Short-term traders have largely exited the building. CryptoQuant contributor Gaah notes that the current environment is defined by the absence of speculative participants, leaving behind a concentrated base of long-term holders who are buying steadily rather than trading around volatility. Their behavior is visible in the data: wallets classified as accumulating addresses now hold roughly 4.37 million BTC, more than double the approximately 2 million those same cohorts controlled in early 2024. Retail-linked addresses added about 857,000 BTC to their collective stash, while wallets with consistent buying patterns and minimal outflows grew to nearly 1.30 million BTC combined.
All of this accumulation took place while Bitcoin remained below $70,000 throughout the first quarter of 2026. The price has since climbed to roughly $72,000, but the heavy lifting happened during months when sentiment was tepid and headlines were quiet. That pattern, historically, is where sustained rallies begin: not during the euphoria, but during the silence before it.
The supply side of this equation deserves close attention. Bitcoin flowing into centralized exchanges has plummeted compared with prior growth cycles. During the 2023 to 2024 expansion, inflows from highly active addresses regularly ran between 1.2 million and 1.5 million BTC. Recent readings average between 300,000 and 350,000 BTC, roughly a quarter of that pace, as NewsBTC recently reported. Fewer coins on exchanges means fewer coins readily available for sale, and that tightens the liquid supply pool considerably.

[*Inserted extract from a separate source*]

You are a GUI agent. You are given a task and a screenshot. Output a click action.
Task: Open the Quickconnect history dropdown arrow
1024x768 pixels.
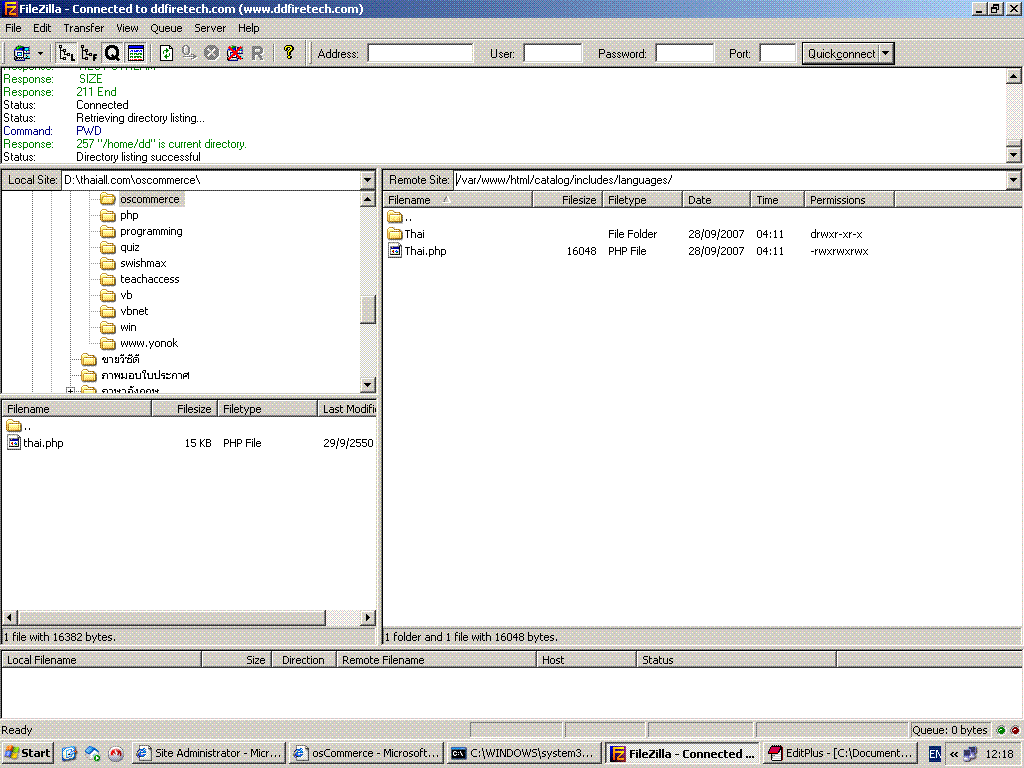886,54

This matters because Bitcoin's price is ultimately a function of available supply meeting demand at the margin. When the marginal seller disappears and long-term holders pull coins into cold storage, even modest new buying pressure can move prices sharply. We saw a version of this dynamic in mid-2024, when a similar contraction in active addresses preceded a 35 percent drawdown before the market recovered into its current structure. The difference now is that accumulation levels are significantly higher, suggesting the holder base is more entrenched and less likely to capitulate under pressure.
What the network activity signal actually means
The CryptoQuant Bitcoin network activity index offers a broader lens than active addresses alone. It aggregates transaction counts and throughput signals into a single composite reading, and it climbed to 3,600 on March 22 from 3,320, crossing above its yearly moving average for the first time in five months. That crossover has historically coincided with the early stages of price appreciation cycles, not because more people are using the network day to day, but because the infrastructure-level activity reflects genuine economic throughput rather than speculative noise.
The split between these two metrics is worth watching carefully. Active addresses at an eight-year low while the network activity index enters bull territory suggests the current phase is built on accumulation and settlement volume rather than new user acquisition. That is a fundamentally different driver than what powered the 2021 rally, which was fueled by a wave of first-time retail entrants. This cycle, should it develop, would rest on a narrower but far more committed participant base. For investors, the practical implication is straightforward: supply is being absorbed off-market at a pace that leaves exchanges increasingly thin. Any catalyst that brings buyers back in volume, whether macroeconomic, regulatory, or product-driven, would encounter a market structurally unprepared to absorb that demand without significant price movement.